_Your goal_
All records are to be restated word for word, with pictures excluded.

_Records_

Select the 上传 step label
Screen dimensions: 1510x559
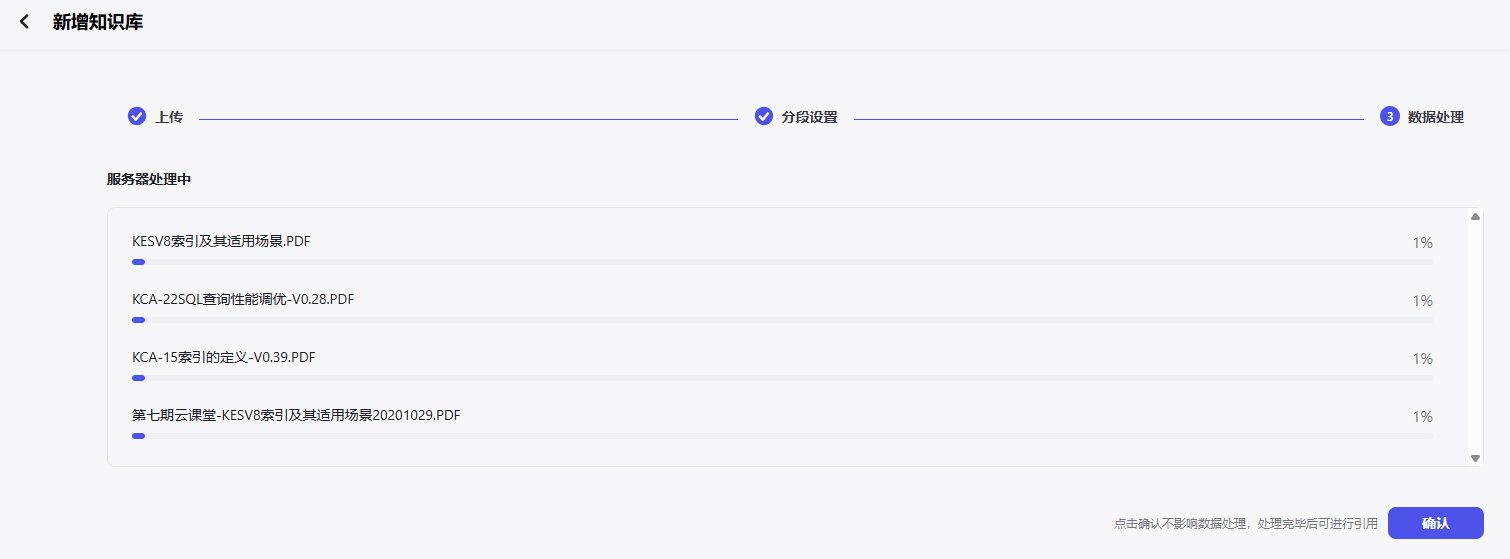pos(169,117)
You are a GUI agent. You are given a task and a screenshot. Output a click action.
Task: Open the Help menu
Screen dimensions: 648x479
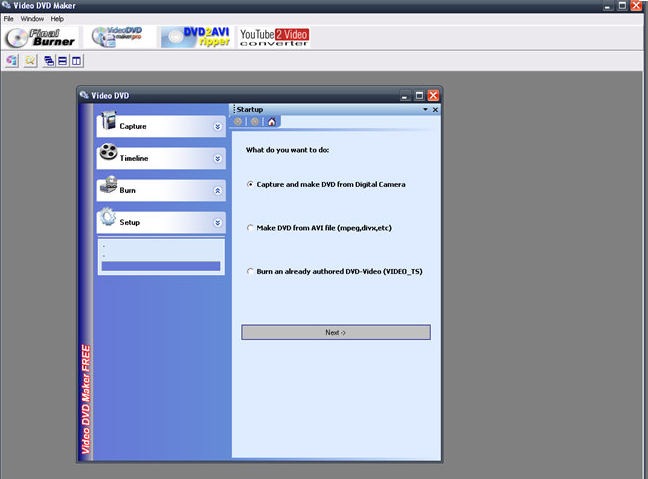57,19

_Response to the exercise_
Select the 上传 step label
Screen dimensions: 1510x559
pos(169,117)
You are a GUI agent. You are given a task and a screenshot. Output a click action.
Task: Open the Help menu
Screen dimensions: 648x479
57,19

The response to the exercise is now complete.